Understanding what causes neurological problems in people who don’t have a brain infection is one aspect of the research that could be useful in developing new treatments.
“In the course of our research, we might find clues,” Brissette said. “We might find biomarkers – molecules that predict how someone might have problems down the line. In the long term, this research could lead to differences in treatment and perhaps diagnostics as well.”
More effective treatments
The project’s long-term goal is to use the mouse model to identify the disease-carrying bacteria, the host and the environmental factors triggering central nervous system involvement, potentially leading to new and more effective treatments for NLD.
“Our research has shown that the mouse is indeed a good model to look at inflammation in the central nervous system,” Brissette said. “The mouse model of Lyme disease has been instrumental in the fundamental understanding of how the bacteria interact with the host and how the disease manifests itself. It’s really well established for looking at things like arthritis.”
Casselli said developing a better understanding of the effects of Lyme disease has implications for the treatment of neurological complications arising from diseases in which the brain isn’t directly affected.

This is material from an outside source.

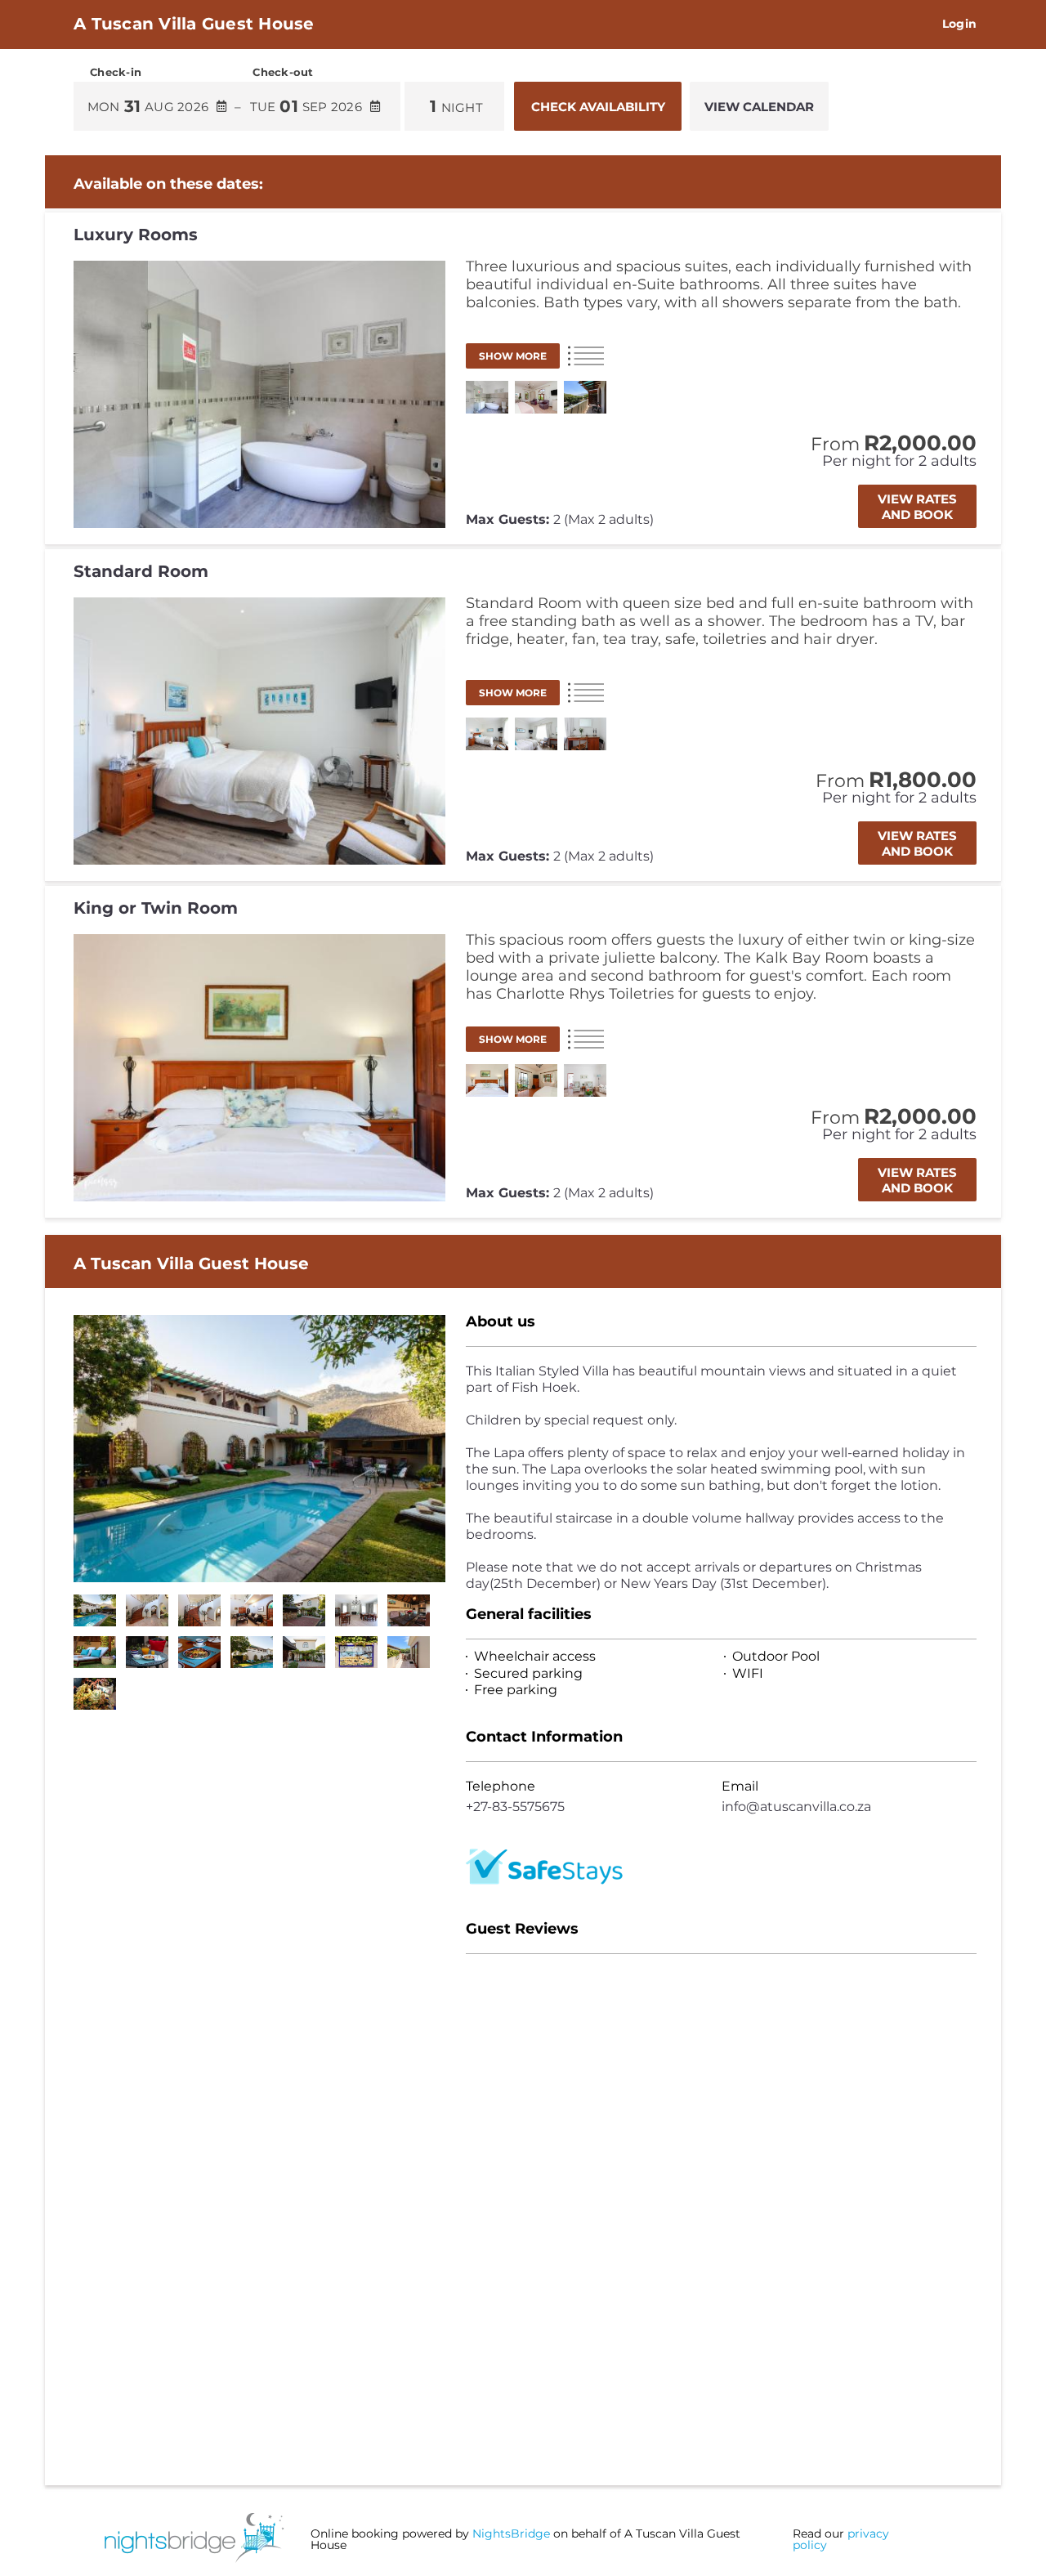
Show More (513, 356)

“If it turns out that neurological complications are an indirect effect of an infection that’s not in the brain, it would be treated very differently from an infection where you knew the bacteria was getting into the brain,” he said. “We need to understand the pathways that lead to these clinical complications so we can take the appropriate treatment measures against them.”
Brissette said it’s a matter of using the research results to target treatments to address specific conditions.
“I think about precision medicine and the strides we’ve made in treating cancer,” she explained. “We now know which person is the best candidate for a particular antibody treatment because we’ve identified a biomarker showing who’s likely to benefit from it.
“Ideally, with neurological Lyme disease, the golden ticket would be if we could find markers showing which person is a great candidate for treatment and has the best chance for a good outcome.”
Lyme disease awareness
GLA is a nonprofit organization that works to conquer Lyme and other tick-borne diseases through research education, awareness and patient services. With May being Lyme Disease Awareness Month, GLA is letting the public know of measures to prevent Lyme disease by being tick aware.
Brissette, who’s a member of GLA’s scientific advisory board and reviews research proposals for the organization, said it’s an important source of funding for Lyme disease research.
“Federal funding is difficult to achieve, and there aren’t a lot of alternative sources for research funding,” she said. “It’s really great when there are nonprofits that target certain diseases and provide funds to basic researchers.”
Brissette listed other advantages of GLA membership.
“All the projects they fund get peer-reviewed by other scientists who study Lyme disease,” she said. “It provides us with an opportunity to get new data that we can then use on other grant applications.
“They also have research conferences they put on where they invite people who are awardees to come share their findings,” Brissette continued. “That’s always nice because then you get to interact with other people in the field, make new connections and get new ideas.”